══ Extracted text ══

Prompting open-source and commercial language models for grammatical error correction of English learner text
This work addresses the problem of assessing LLMs for grammatical error correction in English learner text, providing insights for educators and developers, though it is incremental as it extends prior evaluations to more models and benchmarks.
The study evaluated the performance of seven open-source and three commercial large language models (LLMs) on four grammatical error correction (GEC) benchmarks for English learner text, finding that LLMs do not consistently outperform supervised models except in specific contexts, such as commercial LLMs on fluency-based benchmarks, while some open-source models excelled on minimal edit benchmarks.

═══

Assigned task: Extend the summary of the study on prompting LLMs for grammatical error correction, picking up after its final sentence. The entries that come next have no connection to the text on grammatical error correction.

══ Entries provided ══

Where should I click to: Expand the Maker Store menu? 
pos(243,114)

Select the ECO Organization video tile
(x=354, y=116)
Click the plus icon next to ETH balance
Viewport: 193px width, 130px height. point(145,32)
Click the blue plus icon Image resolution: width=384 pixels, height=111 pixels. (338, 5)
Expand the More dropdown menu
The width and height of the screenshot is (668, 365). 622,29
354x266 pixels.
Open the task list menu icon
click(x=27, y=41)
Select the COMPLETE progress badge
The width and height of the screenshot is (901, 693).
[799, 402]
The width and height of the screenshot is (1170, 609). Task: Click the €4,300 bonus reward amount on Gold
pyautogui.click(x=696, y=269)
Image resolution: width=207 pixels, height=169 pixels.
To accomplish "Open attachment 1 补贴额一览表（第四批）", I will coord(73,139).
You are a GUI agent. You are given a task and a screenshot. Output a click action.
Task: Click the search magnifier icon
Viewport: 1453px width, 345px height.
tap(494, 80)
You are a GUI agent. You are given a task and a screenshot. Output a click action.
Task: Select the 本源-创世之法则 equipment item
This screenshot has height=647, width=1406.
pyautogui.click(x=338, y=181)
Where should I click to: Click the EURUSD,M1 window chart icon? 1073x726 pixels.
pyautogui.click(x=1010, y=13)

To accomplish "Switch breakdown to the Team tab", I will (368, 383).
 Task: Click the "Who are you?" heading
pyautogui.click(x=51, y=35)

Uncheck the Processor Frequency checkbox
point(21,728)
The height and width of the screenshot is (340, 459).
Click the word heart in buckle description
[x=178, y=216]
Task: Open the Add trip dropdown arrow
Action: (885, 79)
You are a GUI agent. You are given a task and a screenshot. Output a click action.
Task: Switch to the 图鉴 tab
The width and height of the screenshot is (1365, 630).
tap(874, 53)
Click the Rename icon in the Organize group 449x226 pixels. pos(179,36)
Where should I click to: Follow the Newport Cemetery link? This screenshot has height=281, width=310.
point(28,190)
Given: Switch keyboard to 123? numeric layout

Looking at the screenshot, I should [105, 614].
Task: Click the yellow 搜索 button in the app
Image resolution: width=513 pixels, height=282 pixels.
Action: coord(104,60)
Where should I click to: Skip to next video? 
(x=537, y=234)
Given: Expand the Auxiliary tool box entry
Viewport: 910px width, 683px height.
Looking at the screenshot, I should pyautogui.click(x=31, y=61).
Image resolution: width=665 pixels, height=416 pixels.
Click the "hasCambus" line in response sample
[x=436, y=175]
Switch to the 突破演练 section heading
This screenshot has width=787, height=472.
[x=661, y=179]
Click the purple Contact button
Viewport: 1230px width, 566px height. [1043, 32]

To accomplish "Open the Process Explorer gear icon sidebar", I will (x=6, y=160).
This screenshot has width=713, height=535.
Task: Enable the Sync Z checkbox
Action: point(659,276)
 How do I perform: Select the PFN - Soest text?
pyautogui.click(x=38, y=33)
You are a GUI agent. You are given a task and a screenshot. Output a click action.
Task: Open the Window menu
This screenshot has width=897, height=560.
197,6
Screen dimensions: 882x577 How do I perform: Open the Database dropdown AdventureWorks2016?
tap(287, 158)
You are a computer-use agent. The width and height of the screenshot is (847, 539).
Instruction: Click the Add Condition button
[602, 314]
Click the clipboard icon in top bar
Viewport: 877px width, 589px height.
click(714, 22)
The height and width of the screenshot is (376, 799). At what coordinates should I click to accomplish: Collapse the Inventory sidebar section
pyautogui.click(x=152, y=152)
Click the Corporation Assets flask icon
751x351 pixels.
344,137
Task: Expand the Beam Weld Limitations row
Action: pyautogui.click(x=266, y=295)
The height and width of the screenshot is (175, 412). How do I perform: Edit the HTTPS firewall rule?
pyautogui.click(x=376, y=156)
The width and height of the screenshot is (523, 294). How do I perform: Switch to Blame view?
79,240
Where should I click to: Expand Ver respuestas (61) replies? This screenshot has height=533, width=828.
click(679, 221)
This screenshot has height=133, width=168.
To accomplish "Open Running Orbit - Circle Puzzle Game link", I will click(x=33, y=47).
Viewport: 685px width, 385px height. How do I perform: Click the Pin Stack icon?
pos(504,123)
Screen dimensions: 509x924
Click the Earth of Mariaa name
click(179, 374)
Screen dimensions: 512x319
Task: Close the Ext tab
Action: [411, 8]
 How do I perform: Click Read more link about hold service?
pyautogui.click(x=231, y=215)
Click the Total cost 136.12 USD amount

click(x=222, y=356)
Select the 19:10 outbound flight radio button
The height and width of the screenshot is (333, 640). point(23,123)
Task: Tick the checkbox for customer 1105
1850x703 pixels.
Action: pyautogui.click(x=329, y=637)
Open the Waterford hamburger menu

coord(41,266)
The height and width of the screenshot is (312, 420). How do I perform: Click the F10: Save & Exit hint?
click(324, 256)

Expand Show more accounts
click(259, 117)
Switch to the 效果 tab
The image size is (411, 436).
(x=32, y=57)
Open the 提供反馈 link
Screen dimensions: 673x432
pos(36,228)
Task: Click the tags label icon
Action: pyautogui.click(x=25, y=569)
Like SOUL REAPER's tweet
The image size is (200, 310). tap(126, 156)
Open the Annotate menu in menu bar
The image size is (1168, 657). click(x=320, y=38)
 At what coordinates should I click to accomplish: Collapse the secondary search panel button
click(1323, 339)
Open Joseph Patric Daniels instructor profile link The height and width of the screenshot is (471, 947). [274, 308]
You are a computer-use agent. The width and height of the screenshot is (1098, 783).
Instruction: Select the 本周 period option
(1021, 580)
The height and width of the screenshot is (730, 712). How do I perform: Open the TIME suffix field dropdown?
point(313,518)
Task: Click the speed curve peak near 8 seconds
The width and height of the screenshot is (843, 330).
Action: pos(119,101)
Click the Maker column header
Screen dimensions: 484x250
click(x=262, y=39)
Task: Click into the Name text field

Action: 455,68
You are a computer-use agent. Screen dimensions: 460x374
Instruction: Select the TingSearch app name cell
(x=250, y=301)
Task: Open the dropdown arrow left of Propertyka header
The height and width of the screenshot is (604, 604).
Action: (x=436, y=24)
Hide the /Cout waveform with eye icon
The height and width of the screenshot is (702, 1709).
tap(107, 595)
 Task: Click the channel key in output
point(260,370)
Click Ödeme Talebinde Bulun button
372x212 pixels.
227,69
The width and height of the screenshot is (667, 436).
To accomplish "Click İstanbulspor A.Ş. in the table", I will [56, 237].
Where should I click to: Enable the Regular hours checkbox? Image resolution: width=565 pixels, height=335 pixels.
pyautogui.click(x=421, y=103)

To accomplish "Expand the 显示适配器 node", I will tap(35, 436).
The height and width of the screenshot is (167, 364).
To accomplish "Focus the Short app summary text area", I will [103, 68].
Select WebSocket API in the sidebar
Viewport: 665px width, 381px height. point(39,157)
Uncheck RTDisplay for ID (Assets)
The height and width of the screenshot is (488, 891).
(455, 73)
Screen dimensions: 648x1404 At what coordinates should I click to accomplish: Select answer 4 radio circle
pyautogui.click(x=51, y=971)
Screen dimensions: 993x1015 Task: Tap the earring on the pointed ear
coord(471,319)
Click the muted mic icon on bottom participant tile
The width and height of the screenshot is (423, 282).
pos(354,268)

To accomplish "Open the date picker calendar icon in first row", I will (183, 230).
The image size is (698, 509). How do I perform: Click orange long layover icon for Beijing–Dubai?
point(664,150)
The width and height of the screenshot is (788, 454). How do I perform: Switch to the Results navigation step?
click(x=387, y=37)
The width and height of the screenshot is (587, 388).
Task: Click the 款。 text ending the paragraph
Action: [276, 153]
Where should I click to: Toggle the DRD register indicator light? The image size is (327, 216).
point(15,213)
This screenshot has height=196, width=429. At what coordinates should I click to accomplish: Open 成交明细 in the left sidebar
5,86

═══

Reply:
Thanks to recent advances in generative AI, we are able to prompt large language models (LLMs) to produce texts which are fluent and grammatical. In addition, it has been shown that we can elicit attempts at grammatical error correction (GEC) from LLMs when prompted with ungrammatical input sentences. We evaluate how well LLMs can perform at GEC by measuring their performance on established benchmark datasets. We go beyond previous studies, which only examined GPT* models on a selection of English GEC datasets, by evaluating seven open-source and three commercial LLMs on four established GEC benchmarks. We investigate model performance and report results against individual error types. Our results indicate that LLMs do not always outperform supervised English GEC models except in specific contexts -- namely commercial LLMs on benchmarks annotated with fluency corrections as opposed to minimal edits. We find that several open-source models outperform commercial ones on minimal edit benchmarks, and that in some settings zero-shot prompting is just as competitive as few-shot prompting.